In fourth place, sophomore Eliana Santos aimed to answer the question, “How does an area’s income affect the available skateboarding opportunities in San Diego County?” In her project, “Effects of Income on San Diego Skateboarding,” Santos provides demographic information of the different skate parks throughout San Diego county. According to Santos, she focused on this topic to help spread knowledge of what skateboarding can mean to someone and how media can change the appearance of skateboarding.

“I didn’t expect to get anywhere in the state competition, seeing how everyone else’s topics were more about current events. I didn’t [think] I had much of a chance,” Santos said. “I think it [winning fourth place] had to do with the fact that it [her ArcGis project] was a bit more unique with the topic that I chose.”

For her project, “COVID-19 Vaccinations in California,” sophomore Madeleine Mann placed fifth place in the competition. Her question, “How many people in California have received the vaccine, and which populations are under-represented or over-represented?” was supported with data and demographics of COVID-19 and the distribution of vaccines.

“I thought this was a relevant topic, especially at the time when COVID-19 was really prominent, and the vaccinations were new [and] just starting to get out there,” Mann said. “I hope that it somehow helped them [the audience] in some way regarding the vaccines.”

All of the GIS winners went through a similar process while constructing their ArcGis project: brainstorming the topic, conducting research and collecting the information to input into their story map. For two weeks, students worked towards completing their ArcGIS story maps before the deadline, April 16, 2021.

“I’m amazed by what the students were able to do because again all of this was virtual. They had to not only go through this process of identifying a question, identifying data and actually creating the product, but they had to teach themselves more or less [how to utilize] ArcGIS, and [did] in a number of ways,” Leon said.

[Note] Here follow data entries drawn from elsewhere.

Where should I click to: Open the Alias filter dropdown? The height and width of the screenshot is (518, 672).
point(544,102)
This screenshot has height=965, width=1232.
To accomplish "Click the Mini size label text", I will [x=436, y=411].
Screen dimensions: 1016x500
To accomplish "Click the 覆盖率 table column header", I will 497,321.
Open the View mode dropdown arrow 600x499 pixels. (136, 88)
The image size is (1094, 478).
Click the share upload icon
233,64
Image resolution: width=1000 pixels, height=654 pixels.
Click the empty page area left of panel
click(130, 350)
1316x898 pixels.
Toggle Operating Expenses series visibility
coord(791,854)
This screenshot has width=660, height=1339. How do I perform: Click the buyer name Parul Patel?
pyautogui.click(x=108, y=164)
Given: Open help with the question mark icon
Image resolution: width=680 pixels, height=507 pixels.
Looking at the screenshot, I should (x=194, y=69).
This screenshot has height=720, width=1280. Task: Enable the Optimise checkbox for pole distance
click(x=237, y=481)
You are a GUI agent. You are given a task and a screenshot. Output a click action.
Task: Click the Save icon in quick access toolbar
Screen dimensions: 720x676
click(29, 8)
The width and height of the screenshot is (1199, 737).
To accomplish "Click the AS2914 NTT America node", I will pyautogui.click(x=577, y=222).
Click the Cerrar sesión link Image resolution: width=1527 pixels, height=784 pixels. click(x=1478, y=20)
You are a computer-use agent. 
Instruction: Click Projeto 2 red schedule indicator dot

The four BVH sophomores learned to navigate and build their story maps through an ArcGIS tutorial specific to secondary students. The students worked their way through this course and upon completion, they earned a certificate. With guidance from the tutorial, they could visually represent an answer to their geographic question.

“I definitely think [ArcGIS] is an important tool to use, especially for students looking to go into that field. GIS can help you improve your skills, it’s a useful tool to record information. Especially for people who are visually oriented, it helps you look at information and see how it can be compared to an area rather than, for example, reading something,” Mann said.